Taliban and Afghan officials attended an iftar, or breaking of the fast during the holy month of Ramadan, in the holy city of Mecca last month in the presence of King Abdullah.

Both Afghan parties have denied the meeting amounted to reconciliation talks, but Riyadh-based diplomats and a well-placed Saudi analyst said Riyadh was hoping to break the Taliban’s link to al Qaeda for fear of Pakistan’s future.

‘They want to help because Pakistan is frightening. They fear what could happen in Pakistan. This (mediation) is to stabilise Pakistan,’ said one diplomat privy to details of the Mecca talks who spoke on condition of anonymity.

The Saudi mediation effort followed U.S. and British statements encouraging dialogue with the Taliban.

U.S. Defense Secretary Robert Gates said the United States would be prepared to reconcile with the Taliban if the Afghan government pursued talks to end the conflict in Afghanistan.

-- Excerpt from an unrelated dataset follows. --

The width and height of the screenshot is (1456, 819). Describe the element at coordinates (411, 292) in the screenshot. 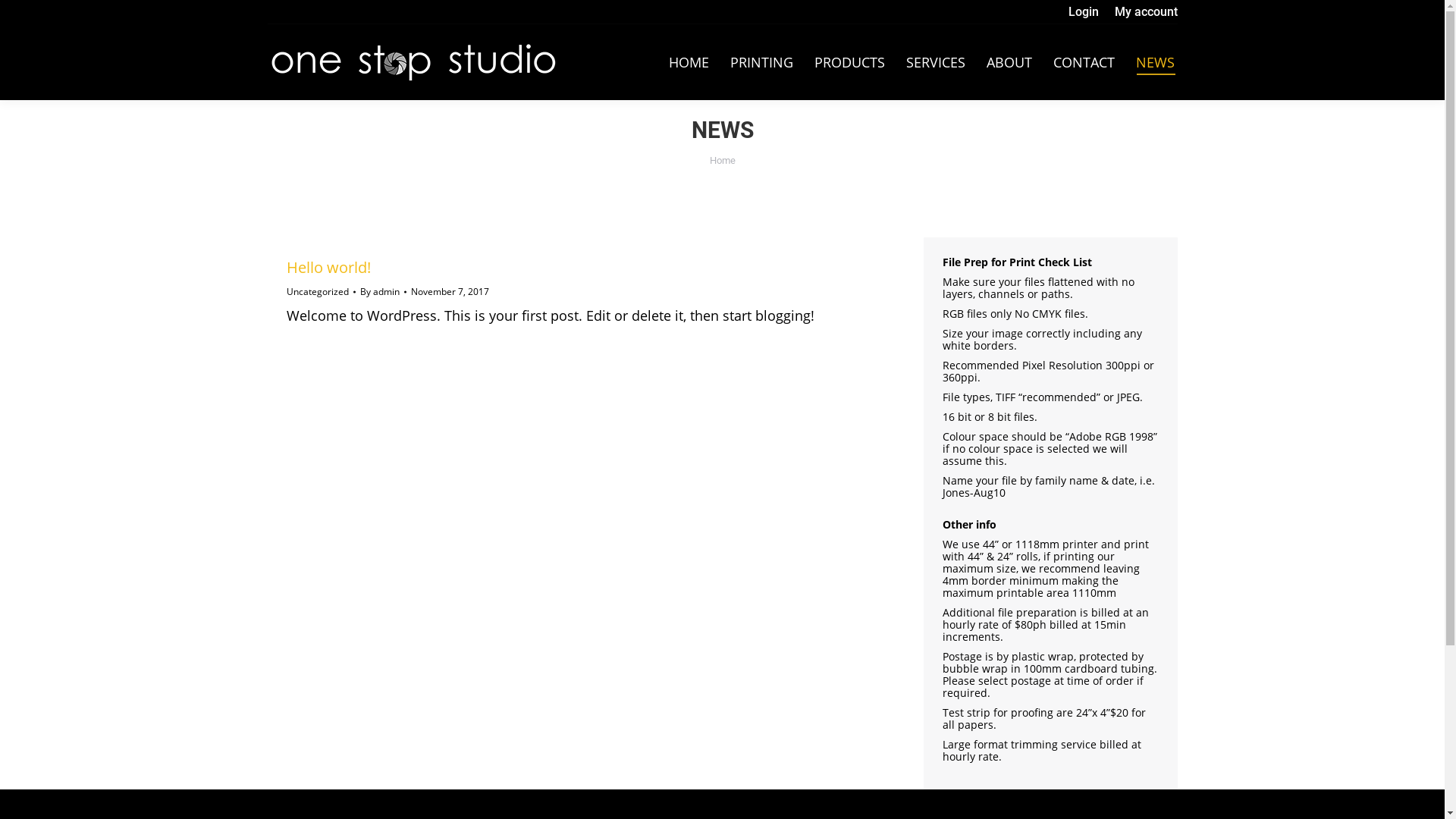

I see `'November 7, 2017'` at that location.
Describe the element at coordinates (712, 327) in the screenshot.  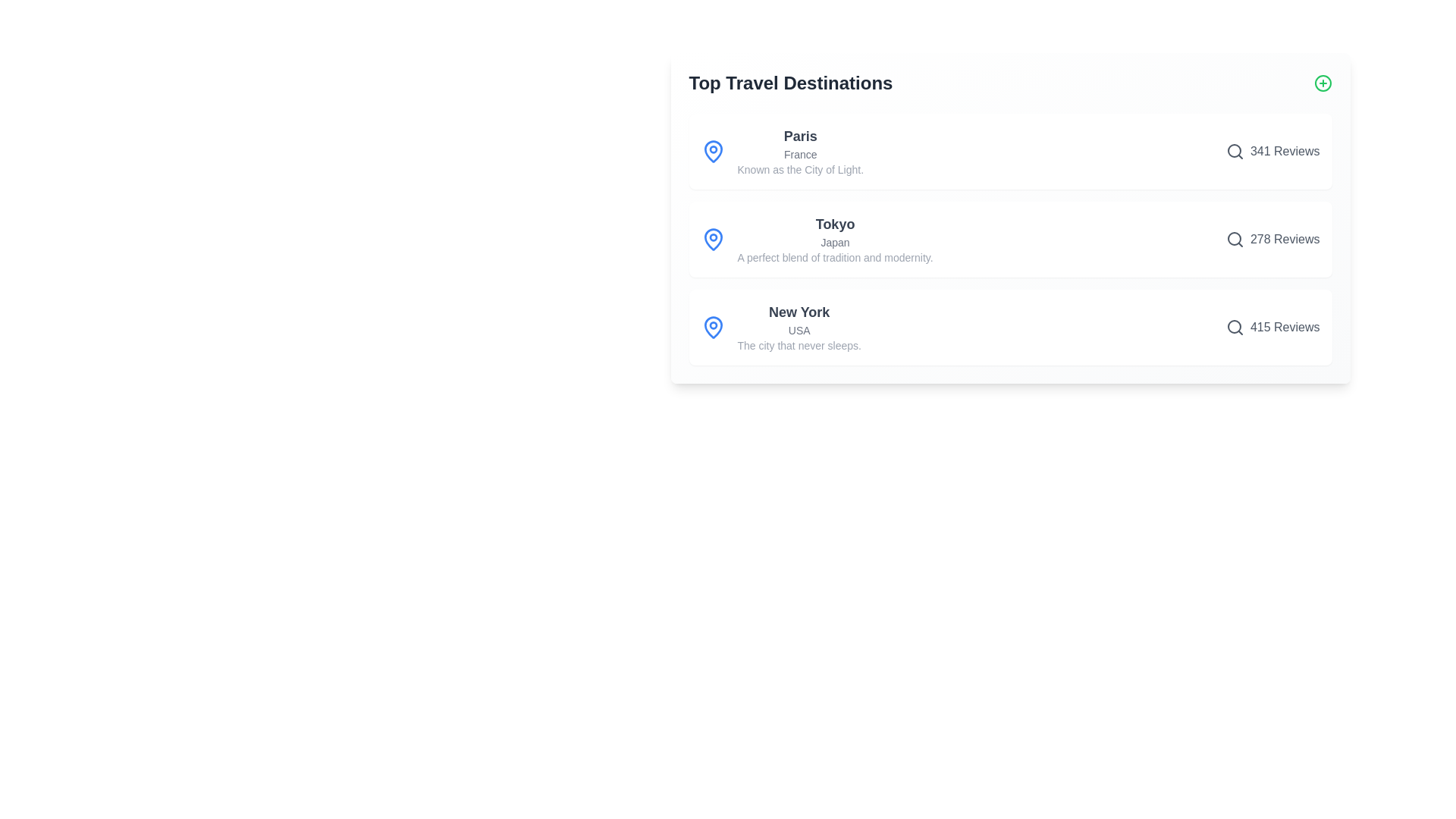
I see `the map pin icon for New York to focus on the corresponding destination` at that location.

Britain’s military commander in Afghanistan, Brigadier Mark Carleton-Smith, and the top U.N. official in the country have said the war in Afghanistan cannot be won militarily, and that talks with the Taliban will be crucial to ending the conflict.

The sources said Saudi external intelligence chief Prince Muqrin and his predecessor Prince Turki al-Faisal were involved in arranging the mediation, which is at an early stage.

Saudi Arabia was one of only three countries to recognise Afghanistan’s Taliban government before it was toppled by a U.S.-led invasion in 2001 following the Sept. 11 attacks which were carried out by the Taliban’s al Qaeda allies.

Another diplomat said the Saudi idea was to entice the Taliban away from hardline elements wedded to the alliance with al Qaeda, whose ideology backs suicide bombings in a war against Western-allied Muslim leaders deemed infidels.

Al Qaeda, led by Saudi-born dissident Osama bin Laden, launched a campaign to topple the Saudi royals in 2003, which security forces brought under control. The violence challenged the ideological underpinnings of Al Saud rule, which is based on legitimacy provided by the Saudi clerical establishment.

Jamal Khashoggi, editor of Saudi al-Watan newspaper, and a confidant of Turki al-Faisal, said the Afghans met Saudi leaders, intelligence officials and religious scholars, including influential Egyptian cleric Yousef al-Qaradawi.

‘The problem is not the presence of the Taliban, it’s the tactics of al Qaeda and that’s what could destroy Pakistan if that sort of dogma takes root,’ Khashoggi said, adding this was the first such Saudi contact with the Taliban since 2001.

‘I don’t think whoever started this project wants it to be just a one-shot thing,’ he said. ‘It’s in the Saudi national interest, the situation in Pakistan is getting really bad.’